──────── EXTRACTED MATERIAL ────────

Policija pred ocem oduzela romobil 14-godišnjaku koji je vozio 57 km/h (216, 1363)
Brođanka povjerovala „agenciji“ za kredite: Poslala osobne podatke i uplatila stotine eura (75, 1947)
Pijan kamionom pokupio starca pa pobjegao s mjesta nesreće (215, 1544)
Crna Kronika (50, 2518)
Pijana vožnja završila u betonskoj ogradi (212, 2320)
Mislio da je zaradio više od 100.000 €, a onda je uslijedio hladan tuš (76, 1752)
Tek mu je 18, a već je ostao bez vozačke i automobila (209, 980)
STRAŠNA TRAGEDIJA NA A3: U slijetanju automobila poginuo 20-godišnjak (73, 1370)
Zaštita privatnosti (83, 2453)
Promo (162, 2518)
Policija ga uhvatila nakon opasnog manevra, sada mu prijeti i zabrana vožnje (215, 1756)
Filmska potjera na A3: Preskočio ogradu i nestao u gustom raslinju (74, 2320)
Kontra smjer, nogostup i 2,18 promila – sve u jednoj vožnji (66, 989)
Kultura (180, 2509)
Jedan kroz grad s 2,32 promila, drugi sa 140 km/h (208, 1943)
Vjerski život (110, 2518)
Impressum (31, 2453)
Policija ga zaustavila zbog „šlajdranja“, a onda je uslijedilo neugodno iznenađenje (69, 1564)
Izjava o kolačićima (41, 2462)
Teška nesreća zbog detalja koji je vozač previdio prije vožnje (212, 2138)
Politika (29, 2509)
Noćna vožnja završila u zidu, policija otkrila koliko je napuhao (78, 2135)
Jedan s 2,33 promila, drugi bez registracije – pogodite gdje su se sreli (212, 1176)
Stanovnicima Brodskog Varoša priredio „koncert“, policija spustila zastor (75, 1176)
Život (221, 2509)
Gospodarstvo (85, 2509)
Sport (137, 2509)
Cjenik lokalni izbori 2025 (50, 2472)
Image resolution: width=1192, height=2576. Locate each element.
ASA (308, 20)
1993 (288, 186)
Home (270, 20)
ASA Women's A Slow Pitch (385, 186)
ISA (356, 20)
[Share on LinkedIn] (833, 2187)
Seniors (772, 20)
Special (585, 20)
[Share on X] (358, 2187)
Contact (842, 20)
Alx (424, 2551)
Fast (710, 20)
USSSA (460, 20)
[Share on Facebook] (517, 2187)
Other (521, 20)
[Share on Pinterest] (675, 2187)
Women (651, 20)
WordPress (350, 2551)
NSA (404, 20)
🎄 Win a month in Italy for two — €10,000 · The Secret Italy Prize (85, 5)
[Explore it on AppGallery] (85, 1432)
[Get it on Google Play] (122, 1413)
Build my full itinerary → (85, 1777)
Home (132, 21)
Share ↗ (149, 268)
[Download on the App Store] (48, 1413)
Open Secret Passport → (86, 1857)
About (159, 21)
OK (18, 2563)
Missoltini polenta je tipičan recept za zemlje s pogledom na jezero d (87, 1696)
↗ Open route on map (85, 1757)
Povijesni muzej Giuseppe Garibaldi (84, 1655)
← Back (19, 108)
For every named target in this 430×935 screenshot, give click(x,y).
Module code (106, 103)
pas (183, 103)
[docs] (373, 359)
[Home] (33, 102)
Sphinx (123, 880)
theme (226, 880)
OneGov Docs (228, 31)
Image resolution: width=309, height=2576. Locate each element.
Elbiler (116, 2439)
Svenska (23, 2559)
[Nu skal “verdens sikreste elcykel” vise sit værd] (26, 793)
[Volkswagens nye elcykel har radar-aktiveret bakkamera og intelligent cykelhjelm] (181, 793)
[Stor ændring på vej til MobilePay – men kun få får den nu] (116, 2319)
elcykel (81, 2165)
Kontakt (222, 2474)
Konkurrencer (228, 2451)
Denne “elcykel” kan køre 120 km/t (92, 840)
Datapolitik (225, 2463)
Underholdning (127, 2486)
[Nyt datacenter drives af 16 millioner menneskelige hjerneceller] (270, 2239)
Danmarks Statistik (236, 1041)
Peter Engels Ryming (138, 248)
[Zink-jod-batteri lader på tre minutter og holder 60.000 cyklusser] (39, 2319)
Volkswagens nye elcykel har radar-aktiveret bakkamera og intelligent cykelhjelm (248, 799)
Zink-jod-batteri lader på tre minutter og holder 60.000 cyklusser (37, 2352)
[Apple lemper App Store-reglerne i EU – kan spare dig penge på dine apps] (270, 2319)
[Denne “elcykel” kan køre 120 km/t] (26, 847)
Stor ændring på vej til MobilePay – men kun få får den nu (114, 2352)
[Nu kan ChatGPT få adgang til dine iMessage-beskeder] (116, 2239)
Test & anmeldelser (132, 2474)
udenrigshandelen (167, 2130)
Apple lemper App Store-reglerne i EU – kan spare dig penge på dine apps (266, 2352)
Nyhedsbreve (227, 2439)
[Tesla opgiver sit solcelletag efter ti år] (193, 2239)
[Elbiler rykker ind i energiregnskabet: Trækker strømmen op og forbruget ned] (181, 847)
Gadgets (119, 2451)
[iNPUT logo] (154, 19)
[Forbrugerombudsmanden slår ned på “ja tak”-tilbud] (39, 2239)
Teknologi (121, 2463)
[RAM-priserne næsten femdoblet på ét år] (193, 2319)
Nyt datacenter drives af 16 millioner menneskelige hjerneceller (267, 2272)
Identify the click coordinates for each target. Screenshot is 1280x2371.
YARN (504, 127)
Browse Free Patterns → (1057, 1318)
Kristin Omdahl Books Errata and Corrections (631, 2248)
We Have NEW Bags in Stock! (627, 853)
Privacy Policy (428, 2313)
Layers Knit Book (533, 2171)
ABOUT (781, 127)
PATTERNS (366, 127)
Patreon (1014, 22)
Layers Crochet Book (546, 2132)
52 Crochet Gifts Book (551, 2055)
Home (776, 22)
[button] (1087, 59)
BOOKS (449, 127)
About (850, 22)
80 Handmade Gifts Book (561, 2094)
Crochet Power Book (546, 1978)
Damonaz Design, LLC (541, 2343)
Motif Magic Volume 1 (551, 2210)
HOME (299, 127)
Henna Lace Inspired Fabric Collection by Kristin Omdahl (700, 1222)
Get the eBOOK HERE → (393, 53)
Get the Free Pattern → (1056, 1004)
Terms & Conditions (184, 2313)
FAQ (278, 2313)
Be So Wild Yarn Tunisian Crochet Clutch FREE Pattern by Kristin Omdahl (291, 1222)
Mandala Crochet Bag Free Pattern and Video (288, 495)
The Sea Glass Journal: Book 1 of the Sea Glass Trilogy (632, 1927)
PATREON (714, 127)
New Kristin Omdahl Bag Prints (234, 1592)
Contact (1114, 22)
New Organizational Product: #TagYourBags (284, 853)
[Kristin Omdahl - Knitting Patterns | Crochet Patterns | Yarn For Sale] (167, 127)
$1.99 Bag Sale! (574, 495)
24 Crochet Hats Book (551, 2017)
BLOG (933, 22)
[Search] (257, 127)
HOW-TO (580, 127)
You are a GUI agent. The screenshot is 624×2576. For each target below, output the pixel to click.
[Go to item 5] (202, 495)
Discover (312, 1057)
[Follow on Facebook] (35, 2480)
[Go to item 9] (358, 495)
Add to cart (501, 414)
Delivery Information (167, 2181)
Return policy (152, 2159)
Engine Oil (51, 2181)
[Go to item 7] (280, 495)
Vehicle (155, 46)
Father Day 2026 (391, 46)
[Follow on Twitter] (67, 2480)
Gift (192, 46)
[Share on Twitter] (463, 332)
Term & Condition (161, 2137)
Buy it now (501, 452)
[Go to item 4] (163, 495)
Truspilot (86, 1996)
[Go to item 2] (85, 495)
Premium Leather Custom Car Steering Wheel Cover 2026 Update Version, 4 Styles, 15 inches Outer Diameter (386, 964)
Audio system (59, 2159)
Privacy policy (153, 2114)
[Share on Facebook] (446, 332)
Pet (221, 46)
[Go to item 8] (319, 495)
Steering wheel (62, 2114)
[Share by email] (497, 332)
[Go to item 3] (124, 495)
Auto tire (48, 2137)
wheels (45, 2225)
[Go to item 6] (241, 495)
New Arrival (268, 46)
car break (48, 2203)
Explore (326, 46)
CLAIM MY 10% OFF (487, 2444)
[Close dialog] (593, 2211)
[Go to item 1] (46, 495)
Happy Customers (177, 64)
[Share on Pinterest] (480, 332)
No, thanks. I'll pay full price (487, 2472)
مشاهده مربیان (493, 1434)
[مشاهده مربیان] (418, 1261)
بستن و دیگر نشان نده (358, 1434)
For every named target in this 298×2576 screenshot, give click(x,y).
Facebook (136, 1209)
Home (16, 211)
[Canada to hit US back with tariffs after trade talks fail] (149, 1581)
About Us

────────

• [WORK ORDER]
With the first line being the one containing "[Kristin Omdahl - Knitting" and the last line the one containing "مشاهده مربیان (493, 1434)", transcribe exactly the lines above that fall in that range.

• [EXPECTED ANSWER]
[Kristin Omdahl - Knitting Patterns | Crochet Patterns | Yarn For Sale] (167, 127)
$1.99 Bag Sale! (574, 495)
24 Crochet Hats Book (551, 2017)
BLOG (933, 22)
[Search] (257, 127)
HOW-TO (580, 127)
You are a GUI agent. The screenshot is 624×2576. For each target below, output the pixel to click.
[Go to item 5] (202, 495)
Discover (312, 1057)
[Follow on Facebook] (35, 2480)
[Go to item 9] (358, 495)
Add to cart (501, 414)
Delivery Information (167, 2181)
Return policy (152, 2159)
Engine Oil (51, 2181)
[Go to item 7] (280, 495)
Vehicle (155, 46)
Father Day 2026 (391, 46)
[Follow on Twitter] (67, 2480)
Gift (192, 46)
[Share on Twitter] (463, 332)
Term & Condition (161, 2137)
Buy it now (501, 452)
[Go to item 4] (163, 495)
Truspilot (86, 1996)
[Go to item 2] (85, 495)
Premium Leather Custom Car Steering Wheel Cover 2026 Update Version, 4 Styles, 15 inches Outer Diameter (386, 964)
Audio system (59, 2159)
Privacy policy (153, 2114)
[Share on Facebook] (446, 332)
Pet (221, 46)
[Go to item 8] (319, 495)
Steering wheel (62, 2114)
[Share by email] (497, 332)
[Go to item 3] (124, 495)
Auto tire (48, 2137)
wheels (45, 2225)
[Go to item 6] (241, 495)
New Arrival (268, 46)
car break (48, 2203)
Explore (326, 46)
CLAIM MY 10% OFF (487, 2444)
[Close dialog] (593, 2211)
[Go to item 1] (46, 495)
Happy Customers (177, 64)
[Share on Pinterest] (480, 332)
No, thanks. I'll pay full price (487, 2472)
مشاهده مربیان (493, 1434)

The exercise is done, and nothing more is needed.